Texte fourni:
Cinema
Festival du film britannique de Dinard

Festival du film britannique de Dinard

05 October 2021 | PAR Nicolas Villodre

Changements dans la continuité. La 32e édition du festival du film britannique de Dinard a présenté quelques changements : un tout récent élu à la mairie, Arnaud Salmon, une nouvelle tête à celle de la manifestation, l’Anglaise Dominique Green, une salle Debussy rénovée au bon moment, des tickets de cinéma historiés du code de réponse rapide qui fluidifient réellement l’entrée du public, des “concepts” différents pour désigner les sections de la programmation.

De la musique avant toute chose

Mis à part Archipelago de Joanna Hogg, dramatique subtile sur la cellule familiale décomposée que la fille aînée essaie en vain de ressouder le temps des vacances, excellemment interprétée et théâtralement mise en scène par la réalisatrice hommagée pour l’ensemble de son œuvre, les films qui ont retenu notre attention, bons ou un peu moins, en tout cas considérés comme “ses bébés” par la directrice artistique, entretiennent un lien particulier sinon étroit avec la musique. Celui qui nous a le plus convaincu est plus une docufiction qu’un biopic. Il s’agit de Rudeboy : The Story of Trojan Records, de Nicolas Davies, qui traite de la musique jamaïcaine, recréée et amplifiée à Londres, à base de ska, de rocksteady puis de reggae, diffusée en masse par le label Trojan créé par Lee Gopthal.  

Le film qui a triomphé à Dinard où il a obtenu à la fois le prix du public et celui du jury présidé par la pimpante Bérénice Bejo, Limbo, a pour héros, précisément, un musicien, un joueur de oud, qui trimballe son instrument comme le cercueil d’une âme en peine dans sa caisse en bois. Ce jeune homme est un Syrien demandeur d’asile dont l’odyssée a pour port d’attache provisoire une île de l’archipel des Nouvelles-Hébrides, tout au nord de l’Écosse. Paradoxalement, il ne jouera de son instrument que quelques notes vite recouvertes de muzak néoclassique à la fin du film. Une autre bande vaut le détour, malgré quelques défauts que l’audience indulgente n’a pas relevés : le personnage central du film, le producteur Alan McGee, est tantôt incarné par un grand dadais assez costaud, tantôt par le fluet et formidable comédien Ewen Bremner; les ruptures temporelles ne sont jamais justifiées; les changements de ton non plus, puisque l’on passe allègrement de l’éloge de l’hédonisme à la critique sociale.

Consigne: Recopiez à l'identique l'extrait de l'article sur le festival de Dinard qui commence à « Changements dans la » et se termine à « de la programmation. ».

Données fournies:
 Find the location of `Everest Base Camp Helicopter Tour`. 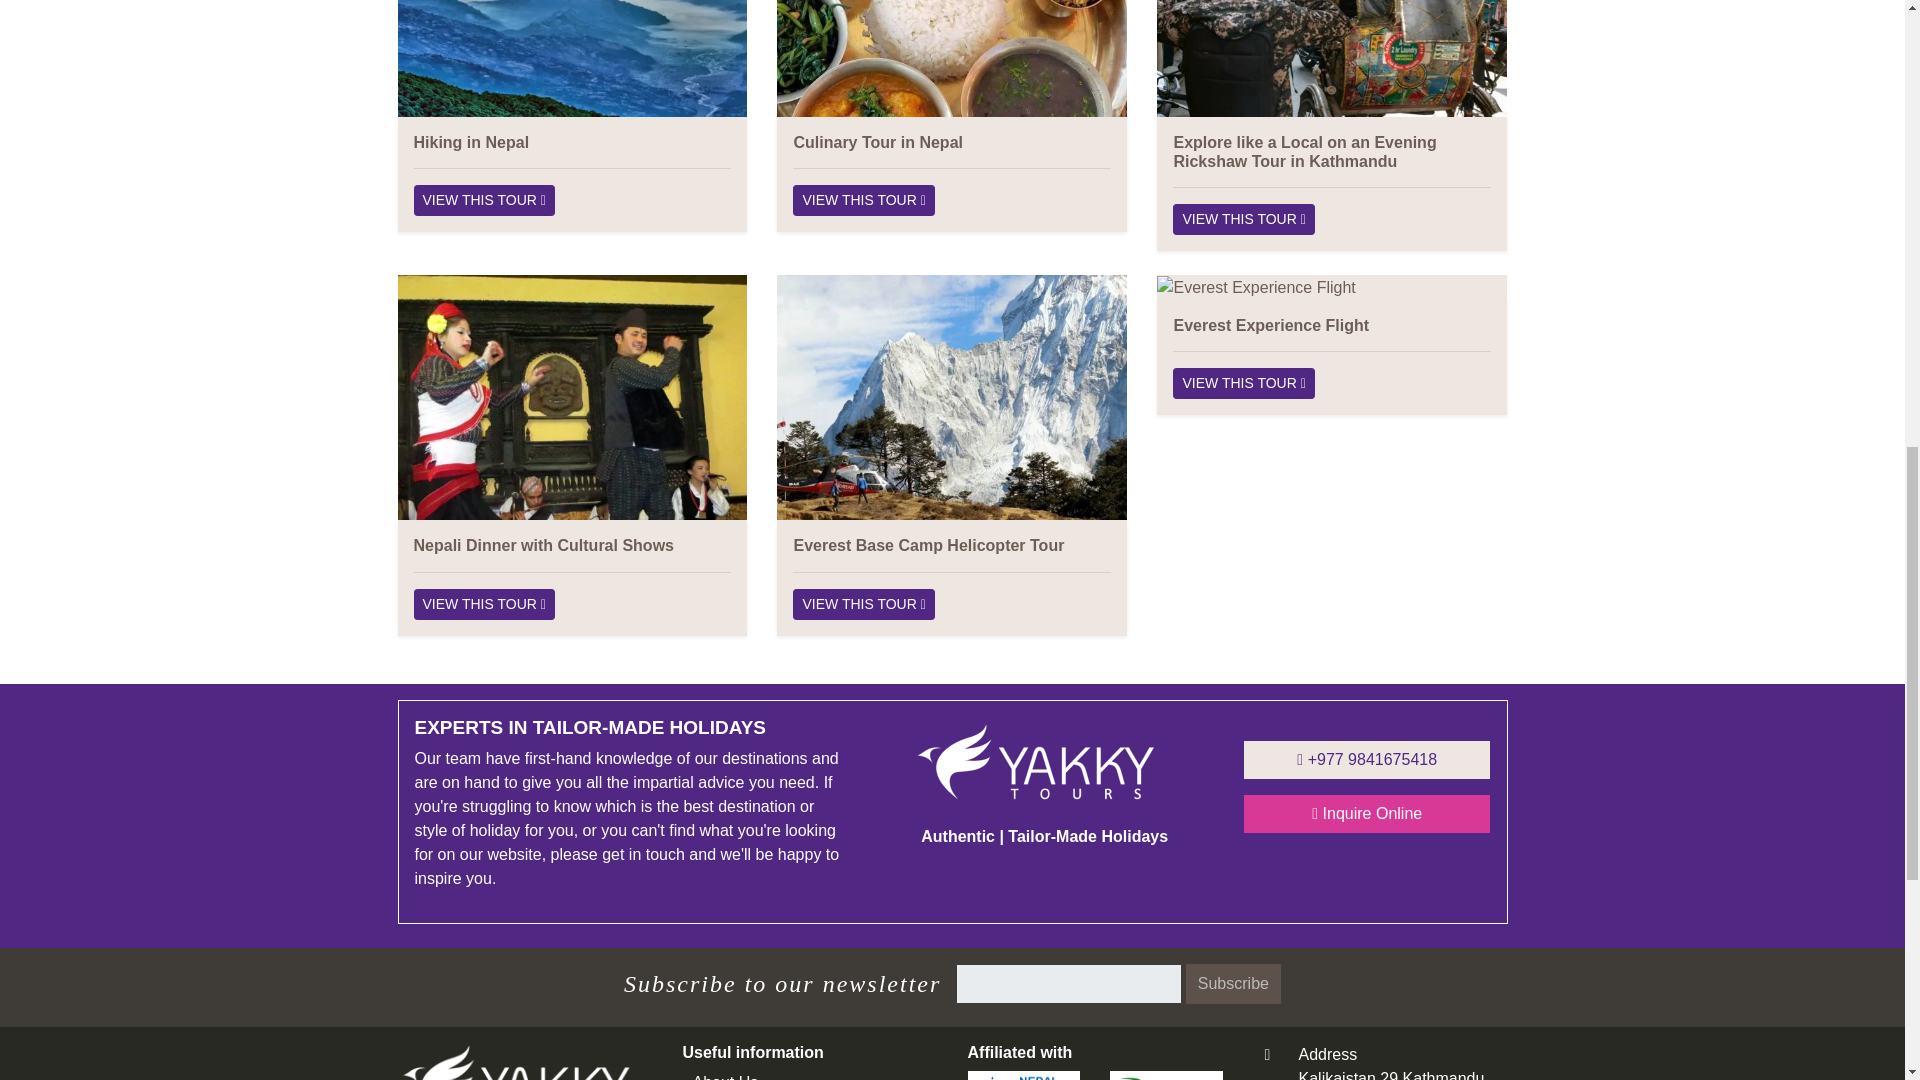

Réponse attendue:
Changements dans la continuité. La 32e édition du festival du film britannique de Dinard a présenté quelques changements : un tout récent élu à la mairie, Arnaud Salmon, une nouvelle tête à celle de la manifestation, l’Anglaise Dominique Green, une salle Debussy rénovée au bon moment, des tickets de cinéma historiés du code de réponse rapide qui fluidifient réellement l’entrée du public, des “concepts” différents pour désigner les sections de la programmation.